# WHAT THE TASK ASKS:
The entries below need to be transcribed verbatim.

# RECORDS SUPPLIED:

========================================================================

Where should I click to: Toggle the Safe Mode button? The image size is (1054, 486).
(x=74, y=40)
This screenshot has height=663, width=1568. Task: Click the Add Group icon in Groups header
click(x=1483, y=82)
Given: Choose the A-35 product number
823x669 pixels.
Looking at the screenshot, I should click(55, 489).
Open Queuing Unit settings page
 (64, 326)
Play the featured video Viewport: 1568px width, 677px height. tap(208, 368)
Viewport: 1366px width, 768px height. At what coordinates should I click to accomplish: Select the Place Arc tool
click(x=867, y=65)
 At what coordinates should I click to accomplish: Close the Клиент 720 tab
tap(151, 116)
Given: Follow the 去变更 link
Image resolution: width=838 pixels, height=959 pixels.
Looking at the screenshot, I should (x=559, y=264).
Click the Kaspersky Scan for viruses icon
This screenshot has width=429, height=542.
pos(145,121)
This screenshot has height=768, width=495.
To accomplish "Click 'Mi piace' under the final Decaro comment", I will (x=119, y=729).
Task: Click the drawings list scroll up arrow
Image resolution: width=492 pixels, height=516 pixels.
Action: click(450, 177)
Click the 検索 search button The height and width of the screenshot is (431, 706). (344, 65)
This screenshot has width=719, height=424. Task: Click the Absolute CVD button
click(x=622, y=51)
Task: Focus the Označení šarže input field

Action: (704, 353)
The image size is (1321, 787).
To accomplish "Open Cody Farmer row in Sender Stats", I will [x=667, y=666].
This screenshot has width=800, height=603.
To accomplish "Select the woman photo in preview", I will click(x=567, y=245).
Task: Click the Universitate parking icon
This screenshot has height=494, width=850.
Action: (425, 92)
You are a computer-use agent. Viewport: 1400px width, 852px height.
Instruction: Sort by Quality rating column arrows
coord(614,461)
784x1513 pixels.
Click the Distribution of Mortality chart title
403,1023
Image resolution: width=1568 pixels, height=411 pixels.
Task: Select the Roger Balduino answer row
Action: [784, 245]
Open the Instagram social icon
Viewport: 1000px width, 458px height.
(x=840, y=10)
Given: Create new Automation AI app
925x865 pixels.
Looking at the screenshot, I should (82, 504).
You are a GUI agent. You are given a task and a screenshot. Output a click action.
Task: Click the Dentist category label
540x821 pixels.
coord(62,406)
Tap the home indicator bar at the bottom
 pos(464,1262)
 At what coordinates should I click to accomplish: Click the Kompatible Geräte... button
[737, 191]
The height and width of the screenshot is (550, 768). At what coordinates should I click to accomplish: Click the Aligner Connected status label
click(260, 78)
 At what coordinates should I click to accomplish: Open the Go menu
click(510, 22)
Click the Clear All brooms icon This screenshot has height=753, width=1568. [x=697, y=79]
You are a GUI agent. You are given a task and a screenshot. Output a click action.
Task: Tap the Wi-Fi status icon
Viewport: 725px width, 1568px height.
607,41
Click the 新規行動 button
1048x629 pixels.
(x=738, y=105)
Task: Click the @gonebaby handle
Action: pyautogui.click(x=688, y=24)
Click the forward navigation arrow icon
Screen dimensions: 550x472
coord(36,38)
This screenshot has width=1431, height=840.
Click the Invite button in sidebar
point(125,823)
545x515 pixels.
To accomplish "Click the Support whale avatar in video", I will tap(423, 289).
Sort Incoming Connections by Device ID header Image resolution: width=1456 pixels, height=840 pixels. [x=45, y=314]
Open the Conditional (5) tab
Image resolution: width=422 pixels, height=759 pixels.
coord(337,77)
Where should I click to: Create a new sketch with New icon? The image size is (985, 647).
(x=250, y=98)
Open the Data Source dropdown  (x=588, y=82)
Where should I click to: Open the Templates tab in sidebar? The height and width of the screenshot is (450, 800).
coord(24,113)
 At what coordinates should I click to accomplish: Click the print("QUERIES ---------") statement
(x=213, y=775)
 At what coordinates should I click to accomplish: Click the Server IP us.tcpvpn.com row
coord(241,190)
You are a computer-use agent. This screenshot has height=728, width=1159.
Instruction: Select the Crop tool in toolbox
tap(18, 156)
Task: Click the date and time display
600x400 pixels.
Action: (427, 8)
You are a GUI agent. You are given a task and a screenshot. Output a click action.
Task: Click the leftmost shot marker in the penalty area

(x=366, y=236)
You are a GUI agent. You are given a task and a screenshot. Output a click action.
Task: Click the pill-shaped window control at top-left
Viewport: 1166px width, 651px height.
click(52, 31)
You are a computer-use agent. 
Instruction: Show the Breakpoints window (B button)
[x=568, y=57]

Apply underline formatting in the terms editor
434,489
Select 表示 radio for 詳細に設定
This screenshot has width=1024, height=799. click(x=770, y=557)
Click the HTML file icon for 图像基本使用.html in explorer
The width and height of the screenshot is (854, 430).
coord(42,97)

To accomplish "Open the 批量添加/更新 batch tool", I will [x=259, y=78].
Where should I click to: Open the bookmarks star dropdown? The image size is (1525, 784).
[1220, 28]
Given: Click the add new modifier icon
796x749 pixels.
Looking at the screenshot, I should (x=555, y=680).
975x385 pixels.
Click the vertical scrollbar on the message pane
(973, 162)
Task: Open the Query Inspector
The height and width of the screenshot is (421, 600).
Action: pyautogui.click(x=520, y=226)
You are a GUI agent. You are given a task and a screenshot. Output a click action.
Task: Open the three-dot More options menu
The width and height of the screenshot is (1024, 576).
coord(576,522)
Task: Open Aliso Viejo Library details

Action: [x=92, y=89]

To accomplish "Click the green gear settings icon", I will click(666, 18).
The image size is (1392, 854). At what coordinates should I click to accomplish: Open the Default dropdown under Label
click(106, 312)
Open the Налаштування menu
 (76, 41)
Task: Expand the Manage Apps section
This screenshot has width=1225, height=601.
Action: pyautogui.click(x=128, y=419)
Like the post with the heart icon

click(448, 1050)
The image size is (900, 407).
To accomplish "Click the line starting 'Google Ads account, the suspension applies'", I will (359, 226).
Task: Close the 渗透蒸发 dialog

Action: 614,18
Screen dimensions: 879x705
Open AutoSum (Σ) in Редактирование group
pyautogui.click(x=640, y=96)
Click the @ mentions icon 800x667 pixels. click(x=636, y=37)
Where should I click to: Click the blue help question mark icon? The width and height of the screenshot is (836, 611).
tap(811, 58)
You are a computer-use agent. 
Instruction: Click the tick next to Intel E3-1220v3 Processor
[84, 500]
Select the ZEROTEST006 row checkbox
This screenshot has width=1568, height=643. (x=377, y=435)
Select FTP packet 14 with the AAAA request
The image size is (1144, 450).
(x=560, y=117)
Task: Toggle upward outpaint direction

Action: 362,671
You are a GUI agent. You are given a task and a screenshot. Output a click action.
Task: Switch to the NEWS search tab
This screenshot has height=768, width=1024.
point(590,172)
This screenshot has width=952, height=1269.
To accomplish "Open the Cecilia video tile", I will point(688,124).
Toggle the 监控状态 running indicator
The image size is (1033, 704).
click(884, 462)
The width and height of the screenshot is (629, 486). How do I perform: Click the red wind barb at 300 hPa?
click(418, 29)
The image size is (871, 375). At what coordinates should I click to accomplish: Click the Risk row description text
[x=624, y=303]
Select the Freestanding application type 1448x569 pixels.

========================================================================

# RESPONSE TO THIS EXERCISE:
Where should I click to: Toggle the Safe Mode button? The image size is (1054, 486).
(x=74, y=40)
This screenshot has height=663, width=1568. Task: Click the Add Group icon in Groups header
click(x=1483, y=82)
Given: Choose the A-35 product number
823x669 pixels.
Looking at the screenshot, I should click(55, 489).
Open Queuing Unit settings page
 (64, 326)
Play the featured video Viewport: 1568px width, 677px height. tap(208, 368)
Viewport: 1366px width, 768px height. At what coordinates should I click to accomplish: Select the Place Arc tool
click(x=867, y=65)
 At what coordinates should I click to accomplish: Close the Клиент 720 tab
tap(151, 116)
Given: Follow the 去变更 link
Image resolution: width=838 pixels, height=959 pixels.
Looking at the screenshot, I should (x=559, y=264).
Click the Kaspersky Scan for viruses icon
This screenshot has width=429, height=542.
pos(145,121)
This screenshot has height=768, width=495.
To accomplish "Click 'Mi piace' under the final Decaro comment", I will (x=119, y=729).
Task: Click the drawings list scroll up arrow
Image resolution: width=492 pixels, height=516 pixels.
Action: click(450, 177)
Click the 検索 search button The height and width of the screenshot is (431, 706). (344, 65)
This screenshot has width=719, height=424. Task: Click the Absolute CVD button
click(x=622, y=51)
Task: Focus the Označení šarže input field

Action: (704, 353)
The image size is (1321, 787).
To accomplish "Open Cody Farmer row in Sender Stats", I will [x=667, y=666].
This screenshot has width=800, height=603.
To accomplish "Select the woman photo in preview", I will click(x=567, y=245).
Task: Click the Universitate parking icon
This screenshot has height=494, width=850.
Action: (425, 92)
You are a computer-use agent. Viewport: 1400px width, 852px height.
Instruction: Sort by Quality rating column arrows
coord(614,461)
784x1513 pixels.
Click the Distribution of Mortality chart title
403,1023
Image resolution: width=1568 pixels, height=411 pixels.
Task: Select the Roger Balduino answer row
Action: [784, 245]
Open the Instagram social icon
Viewport: 1000px width, 458px height.
(x=840, y=10)
Given: Create new Automation AI app
925x865 pixels.
Looking at the screenshot, I should (82, 504).
You are a GUI agent. You are given a task and a screenshot. Output a click action.
Task: Click the Dentist category label
540x821 pixels.
coord(62,406)
Tap the home indicator bar at the bottom
 pos(464,1262)
 At what coordinates should I click to accomplish: Click the Kompatible Geräte... button
[737, 191]
The height and width of the screenshot is (550, 768). At what coordinates should I click to accomplish: Click the Aligner Connected status label
click(260, 78)
 At what coordinates should I click to accomplish: Open the Go menu
click(510, 22)
Click the Clear All brooms icon This screenshot has height=753, width=1568. [x=697, y=79]
You are a GUI agent. You are given a task and a screenshot. Output a click action.
Task: Tap the Wi-Fi status icon
Viewport: 725px width, 1568px height.
607,41
Click the 新規行動 button
1048x629 pixels.
(x=738, y=105)
Task: Click the @gonebaby handle
Action: pyautogui.click(x=688, y=24)
Click the forward navigation arrow icon
Screen dimensions: 550x472
coord(36,38)
This screenshot has width=1431, height=840.
Click the Invite button in sidebar
point(125,823)
545x515 pixels.
To accomplish "Click the Support whale avatar in video", I will tap(423, 289).
Sort Incoming Connections by Device ID header Image resolution: width=1456 pixels, height=840 pixels. [x=45, y=314]
Open the Conditional (5) tab
Image resolution: width=422 pixels, height=759 pixels.
coord(337,77)
Where should I click to: Create a new sketch with New icon? The image size is (985, 647).
(x=250, y=98)
Open the Data Source dropdown  (x=588, y=82)
Where should I click to: Open the Templates tab in sidebar? The height and width of the screenshot is (450, 800).
coord(24,113)
 At what coordinates should I click to accomplish: Click the print("QUERIES ---------") statement
(x=213, y=775)
 At what coordinates should I click to accomplish: Click the Server IP us.tcpvpn.com row
coord(241,190)
You are a computer-use agent. This screenshot has height=728, width=1159.
Instruction: Select the Crop tool in toolbox
tap(18, 156)
Task: Click the date and time display
600x400 pixels.
Action: (427, 8)
You are a GUI agent. You are given a task and a screenshot. Output a click action.
Task: Click the leftmost shot marker in the penalty area

(x=366, y=236)
You are a GUI agent. You are given a task and a screenshot. Output a click action.
Task: Click the pill-shaped window control at top-left
Viewport: 1166px width, 651px height.
click(52, 31)
You are a computer-use agent. 
Instruction: Show the Breakpoints window (B button)
[x=568, y=57]

Apply underline formatting in the terms editor
434,489
Select 表示 radio for 詳細に設定
This screenshot has width=1024, height=799. click(x=770, y=557)
Click the HTML file icon for 图像基本使用.html in explorer
The width and height of the screenshot is (854, 430).
coord(42,97)

To accomplish "Open the 批量添加/更新 batch tool", I will [x=259, y=78].
Where should I click to: Open the bookmarks star dropdown? The image size is (1525, 784).
[1220, 28]
Given: Click the add new modifier icon
796x749 pixels.
Looking at the screenshot, I should (x=555, y=680).
975x385 pixels.
Click the vertical scrollbar on the message pane
(973, 162)
Task: Open the Query Inspector
The height and width of the screenshot is (421, 600).
Action: pyautogui.click(x=520, y=226)
You are a GUI agent. You are given a task and a screenshot. Output a click action.
Task: Open the three-dot More options menu
The width and height of the screenshot is (1024, 576).
coord(576,522)
Task: Open Aliso Viejo Library details

Action: [x=92, y=89]

To accomplish "Click the green gear settings icon", I will click(666, 18).
The image size is (1392, 854). At what coordinates should I click to accomplish: Open the Default dropdown under Label
click(106, 312)
Open the Налаштування menu
 (76, 41)
Task: Expand the Manage Apps section
This screenshot has width=1225, height=601.
Action: pyautogui.click(x=128, y=419)
Like the post with the heart icon

click(448, 1050)
The image size is (900, 407).
To accomplish "Click the line starting 'Google Ads account, the suspension applies'", I will (359, 226).
Task: Close the 渗透蒸发 dialog

Action: 614,18
Screen dimensions: 879x705
Open AutoSum (Σ) in Редактирование group
pyautogui.click(x=640, y=96)
Click the @ mentions icon 800x667 pixels. click(x=636, y=37)
Where should I click to: Click the blue help question mark icon? The width and height of the screenshot is (836, 611).
tap(811, 58)
You are a computer-use agent. 
Instruction: Click the tick next to Intel E3-1220v3 Processor
[84, 500]
Select the ZEROTEST006 row checkbox
This screenshot has width=1568, height=643. (x=377, y=435)
Select FTP packet 14 with the AAAA request
The image size is (1144, 450).
(x=560, y=117)
Task: Toggle upward outpaint direction

Action: 362,671
You are a GUI agent. You are given a task and a screenshot. Output a click action.
Task: Switch to the NEWS search tab
This screenshot has height=768, width=1024.
point(590,172)
This screenshot has width=952, height=1269.
To accomplish "Open the Cecilia video tile", I will point(688,124).
Toggle the 监控状态 running indicator
The image size is (1033, 704).
click(884, 462)
The width and height of the screenshot is (629, 486). How do I perform: Click the red wind barb at 300 hPa?
click(418, 29)
The image size is (871, 375). At what coordinates should I click to accomplish: Click the Risk row description text
[x=624, y=303]
Select the Freestanding application type 1448x569 pixels.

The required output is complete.